Right now we are storing some query results on Memcache. After investigating a bit more, I’ve seen that many people save each individual item in Memcache. The benefit of doing this is that they can get these items from Memcache on any other request.
Store an array
$key = 'page.items.20';
if( !( $results = $memcache->get($key) ) )
{
$results = $con->execute('SELECT * FROM table LEFT JOIN .... LIMIT 0,20')->fetchAll();
$memcache->save($results, $key, 3600);
}
...
PROS:
- Easier
CONS:
- If I change an individual item, I have to delete all caches (it can be a pain)
- I can have duplicated results (the same item on different queries)
vs
Store each item
$key = 'page.items.20';
if( !( $results_ids = $memcache->get($key) ) )
{
$results = $con->execute('SELECT * FROM table LEFT JOIN .... LIMIT 0,20')->fetchAll();
$results_ids = array();
foreach ( $results as $result )
{
$results_ids[] = $result['id'];
// if doesn't exist, save individual item
$memcache->add($result, 'item'.$result['id'], 3600);
}
// save results_ids
$memcache->save($results_ids, $key, 3600);
}
else
{
$results = $memcache->multi_get($results_ids);
// get elements which are not cached
...
}
...
PROS:
- I don’t have the same item stored twice on Memcache
- Easier to invalidate results on several queries (just the item we change)
CONS:
- More complicated business logic.
What do you think? Any other PROS or CONS on each way?
Some links
Grab stats and try to calculate a hit ratio or possible improvement if you cache the full query vs doing individual item grabs in MC. Profiling this kind of code is also very helpful to actually see how your theory applies.
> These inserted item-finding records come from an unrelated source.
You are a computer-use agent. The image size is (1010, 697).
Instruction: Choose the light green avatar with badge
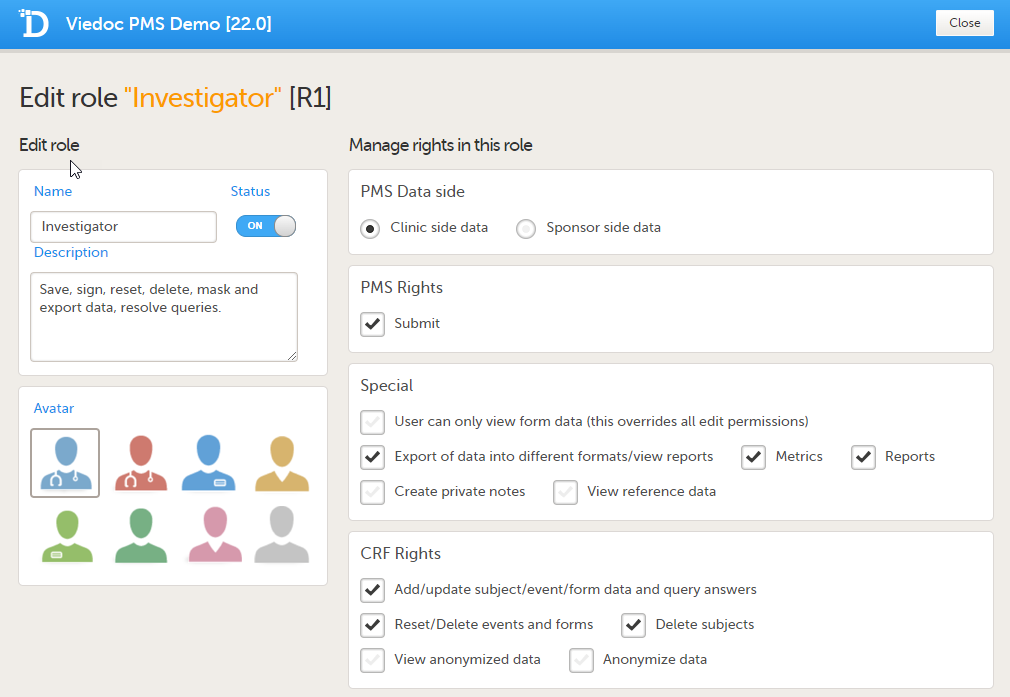click(x=66, y=536)
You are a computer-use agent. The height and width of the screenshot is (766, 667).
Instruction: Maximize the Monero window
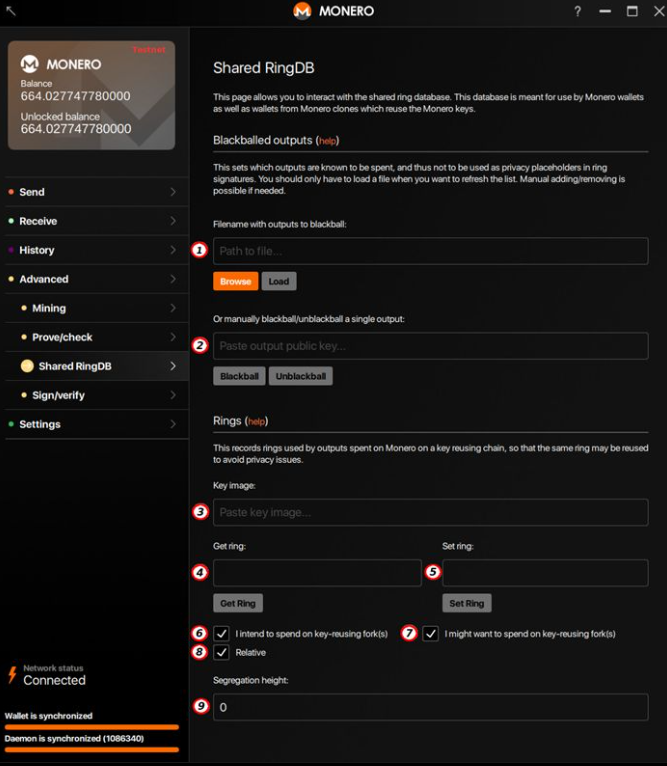[x=632, y=11]
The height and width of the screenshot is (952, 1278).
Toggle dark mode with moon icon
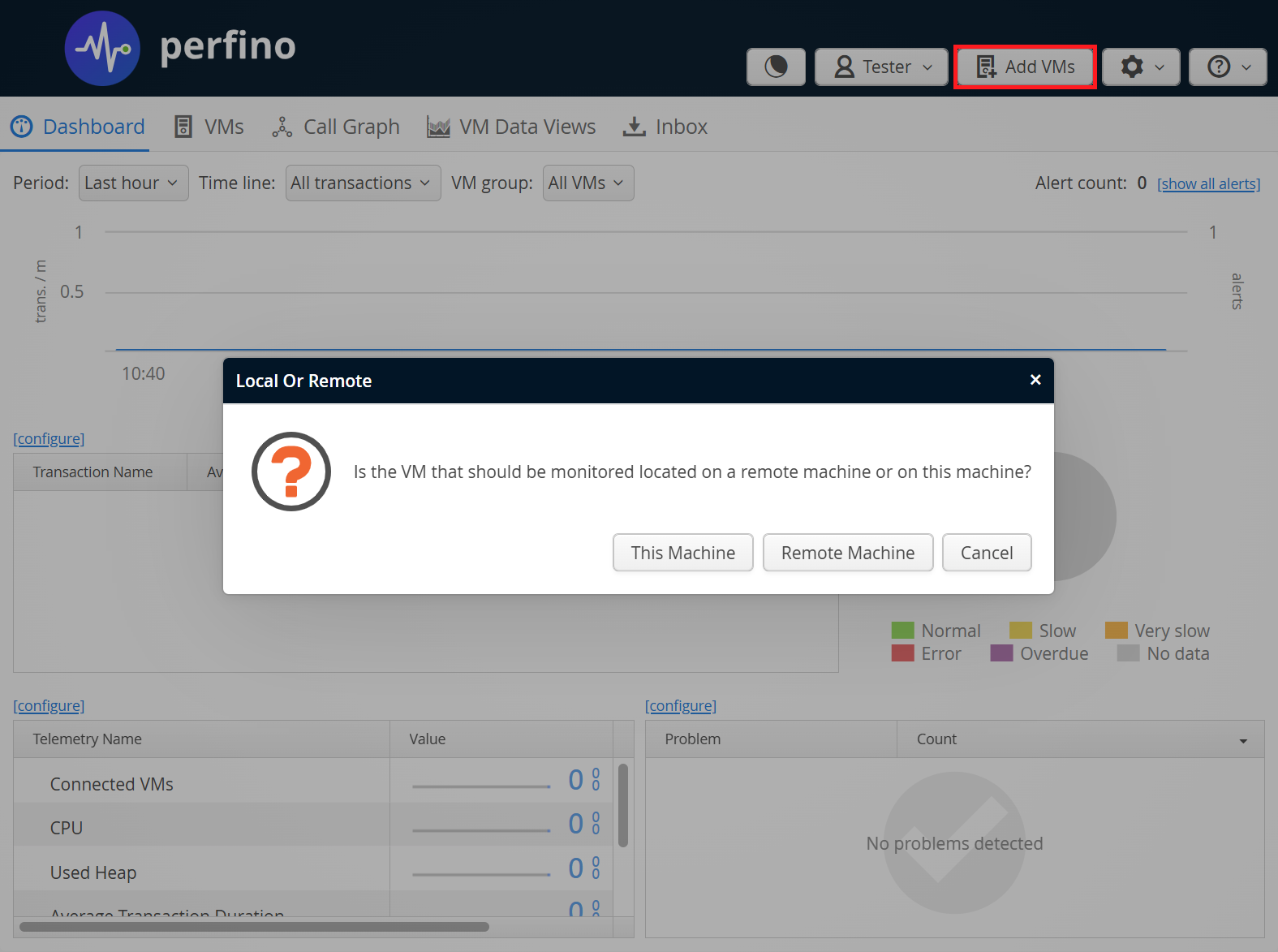coord(776,67)
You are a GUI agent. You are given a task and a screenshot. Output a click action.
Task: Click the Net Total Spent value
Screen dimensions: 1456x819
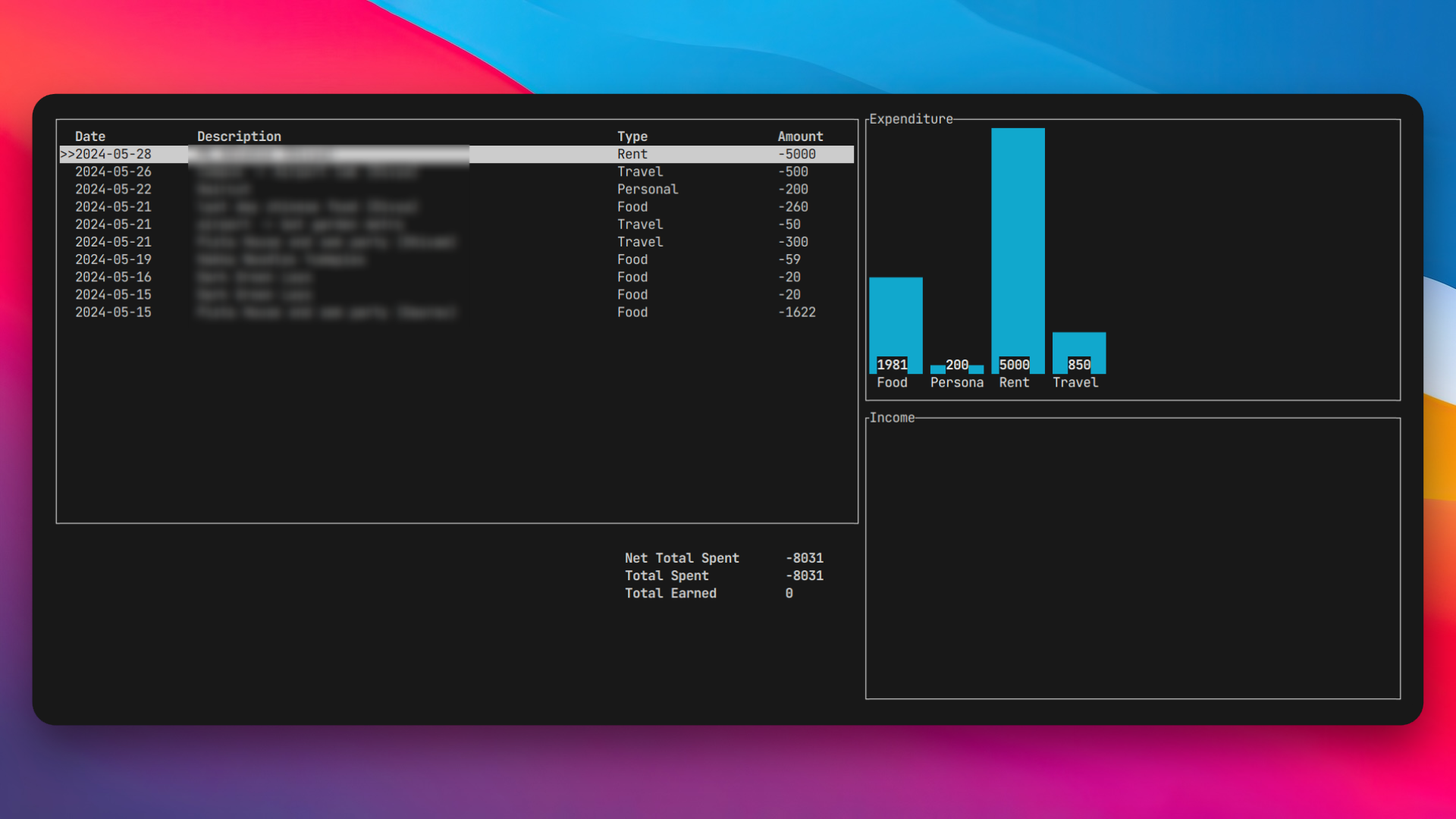tap(804, 558)
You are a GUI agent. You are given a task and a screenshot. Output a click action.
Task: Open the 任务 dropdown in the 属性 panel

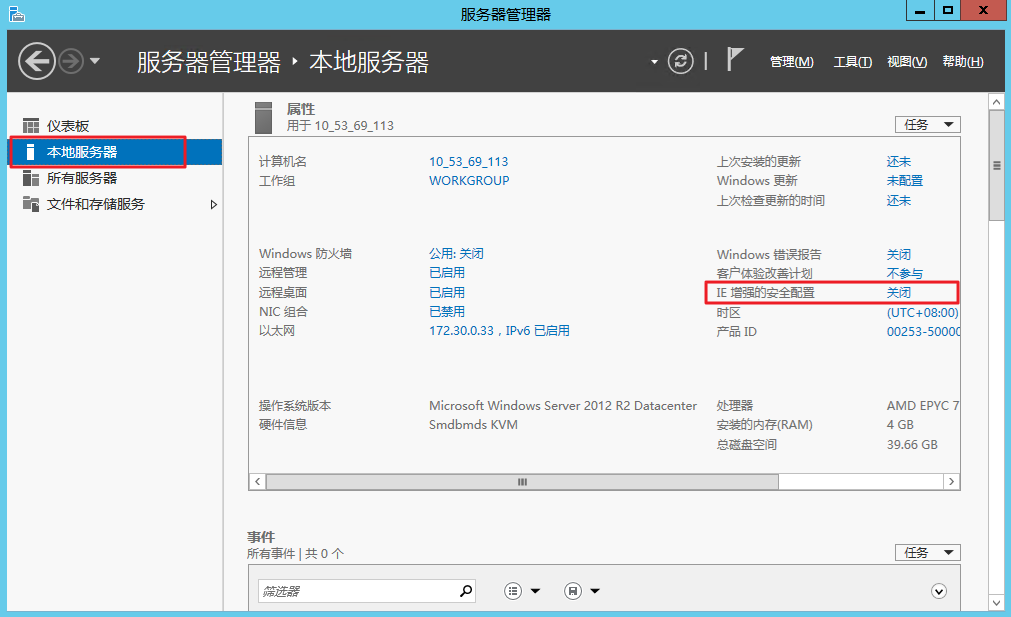point(927,124)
It depends on what the query does. If you have a set of users and then want to grab the “top 10 music affinity” with some of those friends, it is worth to have both cachings:
– each friend (in fact, each user of the site)
– the top 10 query for each user (space is cheaper than CPU time)
But in general it is worth to store in MC all individual entities that are going to be used frequently (either in the same code execution, or in subsequent requests or by other users). Then things like CPU or resource heavy queries and data processings either MC-them or delegate them to async. jobs instead of making them realtime (e.g. Top 10 site users doesn’t needs to be realtime, can be updated hourly or daily).
And of course taking into account that if you store and MC individual entities, you have to remove all referential integrity from the DB to be able to reuse them either individually or in groups.